So Many Colors, So Little Time
may not matter to anglers, but it does to the fish!
What a controversial statement that is! Like religion and
politics, this is an area where people have highly personal
The biggest challenge we face as anglers
is whenever we walk into any tackle store to buy lures. We are
faced with infinite choices of colors. Is it all just a big trick
to get us to unzip our wallets? Not in my opinion. I truly
believe that color does matter. I can recall too many times when
the trick to unzip fish lips was the color pattern on a bait.
Fortunately for us, we can reduce the complexity of color
choice by putting almost all lure colors into one of several
broad "food groups":
1) Predominantly white or white-bellied lures
2) Predominantly black lures, including
black/purple, black/blue, black/red, and other primarily black
3) Neutral, subtle, muted lures, ranging
from a Smoky Joe pattern on a crankbait, a natural tan-colored
surgical tube lure, a translucent smoke-colored soft plastic
bait, a transparent plastic popper, or a clear amber darter.
4) Flash colors, including of course tins,
chrome-sided plugs or those with metallic inserts, or soft
plastic baits that are fundamentally clear and laced with heavy
doses of metal flakes in the soft plastic. By the way, gold flash
is a highly desirable color to fish at times...and even copper
flash...but there are few copper flash lures on the market.
5) Bold shock colors, the most familiar of
which are fluorescent green, hot chartreuse, school bus yellow,
fire tiger, and hot pink bubblegum.
By the way, I put natural baitfish-colored lures (those with a
darker dorsal color and mostly white or silver sides) into either
the predominantly white or the flash category.
Sure, there are be a few color patterns that do not fit neatly
into one of the above genres...how about the multi-colored
"rainbow" pattern and "chicken
scratch"...where would you place them in the categories
above? But these are infrequent exceptions - the majority of lure
colors fall into one of the above genres.
If I do not know what fish want,
then I will deliberately rotate lures from each of the "food
groups" above until something clicks with the fish. That is,
I'll try a predominantly white lure, a predominantly black lure,
a neutral-colored lure, a flash lure and then a bold color in
rotation. Doesn't matter to me if it is day, night, twilight,
sunny, cloudy, calm or rough water, clear water or dirty water,
deep or shallow. Doesn't matter one bit...I think the fish can
pretty much see and sense all colors of all lures 24 hours a day,
seven days a week, spring, summer, winter or fall. So, the
problem to me is not that they cannot see it, but that they are
not biting it. Often, I know there is a school of fish in front
of me and I can see them actively feeding. I just want them to
hit something, anything...and it can be remarkably unpredictable.

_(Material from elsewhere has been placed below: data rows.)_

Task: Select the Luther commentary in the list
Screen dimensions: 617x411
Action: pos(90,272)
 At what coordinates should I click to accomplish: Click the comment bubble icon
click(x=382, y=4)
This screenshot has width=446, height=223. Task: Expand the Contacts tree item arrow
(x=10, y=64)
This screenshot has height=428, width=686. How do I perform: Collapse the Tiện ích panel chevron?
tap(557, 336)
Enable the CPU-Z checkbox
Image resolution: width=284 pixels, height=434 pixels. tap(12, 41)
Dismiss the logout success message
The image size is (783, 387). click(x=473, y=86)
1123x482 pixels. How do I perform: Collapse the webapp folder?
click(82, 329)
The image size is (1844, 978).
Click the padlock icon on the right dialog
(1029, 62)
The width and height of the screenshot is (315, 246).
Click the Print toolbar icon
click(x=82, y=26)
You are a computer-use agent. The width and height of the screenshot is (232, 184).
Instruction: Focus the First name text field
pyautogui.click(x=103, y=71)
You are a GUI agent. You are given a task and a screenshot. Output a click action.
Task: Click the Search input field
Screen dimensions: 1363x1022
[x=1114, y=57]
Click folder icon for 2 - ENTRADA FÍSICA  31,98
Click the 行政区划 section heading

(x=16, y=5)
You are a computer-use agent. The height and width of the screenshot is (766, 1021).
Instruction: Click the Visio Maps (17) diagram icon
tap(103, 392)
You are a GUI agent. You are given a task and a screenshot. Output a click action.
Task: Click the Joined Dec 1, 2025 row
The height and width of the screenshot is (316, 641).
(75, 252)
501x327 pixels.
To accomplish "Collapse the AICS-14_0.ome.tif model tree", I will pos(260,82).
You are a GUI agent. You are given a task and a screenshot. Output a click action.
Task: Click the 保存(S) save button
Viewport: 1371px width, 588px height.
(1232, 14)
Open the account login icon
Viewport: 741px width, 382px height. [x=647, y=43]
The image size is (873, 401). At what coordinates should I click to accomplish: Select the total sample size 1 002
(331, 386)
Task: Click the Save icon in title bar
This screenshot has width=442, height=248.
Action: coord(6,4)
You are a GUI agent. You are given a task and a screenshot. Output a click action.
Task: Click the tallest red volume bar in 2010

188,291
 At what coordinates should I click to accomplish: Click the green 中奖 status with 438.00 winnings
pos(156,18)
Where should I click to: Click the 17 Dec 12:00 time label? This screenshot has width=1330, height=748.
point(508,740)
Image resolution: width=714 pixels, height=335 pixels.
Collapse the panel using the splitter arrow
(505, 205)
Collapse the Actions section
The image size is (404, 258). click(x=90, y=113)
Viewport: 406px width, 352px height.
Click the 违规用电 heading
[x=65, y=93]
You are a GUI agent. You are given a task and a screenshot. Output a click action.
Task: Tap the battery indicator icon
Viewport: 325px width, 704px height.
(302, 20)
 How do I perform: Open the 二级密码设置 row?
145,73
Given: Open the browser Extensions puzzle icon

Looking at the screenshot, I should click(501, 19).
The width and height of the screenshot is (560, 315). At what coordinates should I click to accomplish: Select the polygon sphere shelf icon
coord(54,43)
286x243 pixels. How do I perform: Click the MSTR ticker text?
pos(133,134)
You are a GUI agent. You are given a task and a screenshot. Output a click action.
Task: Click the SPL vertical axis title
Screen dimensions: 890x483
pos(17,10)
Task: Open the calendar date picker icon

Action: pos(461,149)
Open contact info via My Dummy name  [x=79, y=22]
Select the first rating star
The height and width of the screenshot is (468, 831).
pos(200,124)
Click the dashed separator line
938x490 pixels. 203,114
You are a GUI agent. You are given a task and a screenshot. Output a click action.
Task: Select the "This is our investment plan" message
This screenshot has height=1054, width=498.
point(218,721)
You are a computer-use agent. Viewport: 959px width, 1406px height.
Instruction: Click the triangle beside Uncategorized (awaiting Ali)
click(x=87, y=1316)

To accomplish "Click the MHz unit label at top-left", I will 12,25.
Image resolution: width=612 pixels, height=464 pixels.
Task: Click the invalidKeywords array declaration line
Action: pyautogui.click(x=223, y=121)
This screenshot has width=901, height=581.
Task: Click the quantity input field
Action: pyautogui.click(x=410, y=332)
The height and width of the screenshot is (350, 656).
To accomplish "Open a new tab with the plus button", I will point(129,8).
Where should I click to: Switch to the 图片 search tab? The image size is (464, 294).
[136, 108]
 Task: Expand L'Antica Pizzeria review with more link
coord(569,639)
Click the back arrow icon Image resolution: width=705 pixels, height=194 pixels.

You have to discover by trial and error what will trigger the
school to bite. Once you find what will trigger them, then it can
become pretty predictable at that point. In fact, you may be able
to really hone in on them and start making fine distinctions such
as that a black back/clear sparkle belly plastic shad is catching
more than a blue back/clear sparkle belly shad.
There are many other factors beyond color that go
into triggering them - of course, size, shape,
speed, action, sound, vibration, displacement, fall rate of a jig
-- but the topic of this article is color, so I have limited my
comments here to just that.
I do not use or choose different colors for night
or day fishing. What I mean is that I have a surf
bag filled with lures, and I use the same color of lures in my
bag regardless of whether it is day, night, or twilight.
So what's the moral of the story? How
important is color? Color is just one of many factors to
selection of a lure. Sometimes it matters a lot, sometimes
seemingly not at all. In any event, color DOES affect your
success every day. On every trip, you must choose - either the
right color(s) or the wrong ones. It remains a variable that you,
as an angler, must consciously control. Fortunately, color
decisions can easily be broken down into five basic categories.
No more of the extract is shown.